Ist schon die Geschichte des Suttree, nicht zuletzt durch geschickte dramaturgische Kniffe, spannend, witzig, traurig – wie man es von einem guten Roman erwartet – wird das Ganze auch noch zusammengehalten von der großartigen, wortgewaltigen Sprache von Cormac McCarthy. Zugegeben, erst war ich skeptisch, ob ich die über sechshundert Seiten lesen könnte. Aber schon nach kurzer Zeit haben mich die Story und die Sprache in den Bann gezogen. Ein paar Beispiele? Bitte schön – ich schlage eine beliebige Seite auf:

… und als die sechs dann nebeneinander in der Kirchenbank standen, wirkten sie wie eine jener Figurreihen, die sich Verrückte in ihrer Freizeit aus grellbunten Tapeten zurechtschneiden.
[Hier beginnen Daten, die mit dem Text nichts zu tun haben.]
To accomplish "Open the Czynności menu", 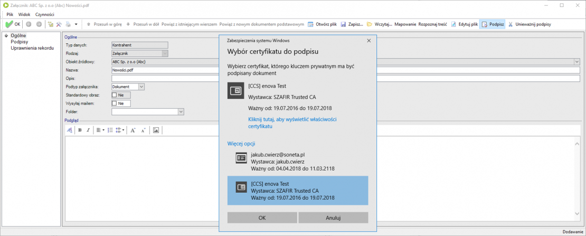I will pyautogui.click(x=44, y=14).
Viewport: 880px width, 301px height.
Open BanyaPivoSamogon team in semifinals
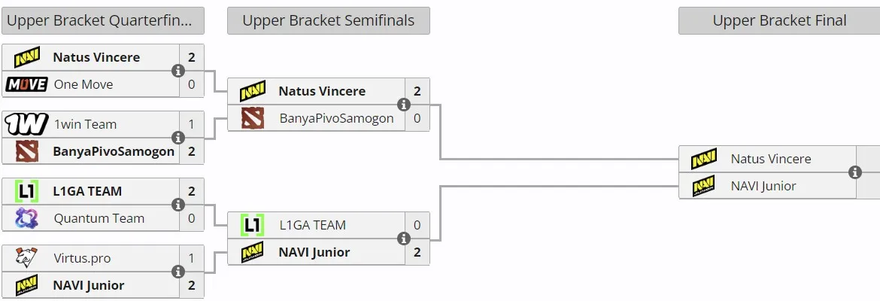coord(336,118)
Alles gaffte.

Oder:

… im kahlen Schlachthaus zurechtgeschnittenes Rind neben blauflockig angeschimmelten Schinken an Fleischerhacken. Im Fischmarkt kalte graue Leiber, matt illuminiert in Trögen mit zermahlenem Eis.

Das ist Rhythmus. Das hat einer geschrieben, der genau weiß, was er da macht. Jeder Satz ist differenziert und wohl überlegt. Ich ärgere mich, dass ich das Buch nicht im Original lesen kann. Daher ein dickes Lob an dieser Stelle an den Übersetzer Hans Wolf!

»Verlorene« ist 1979 erstmals erschienen. Er ist neben »Die Straße« der zweite Roman von McCarthy, den ich gelesen habe. Und er bekommt einen Platz in meinem Regalfach für besondere Bücher. Neben »Berlin Alexanderplatz«, »Früchte des Zorns«, »Die Klavierspielerin« und »Ripley Bogle«.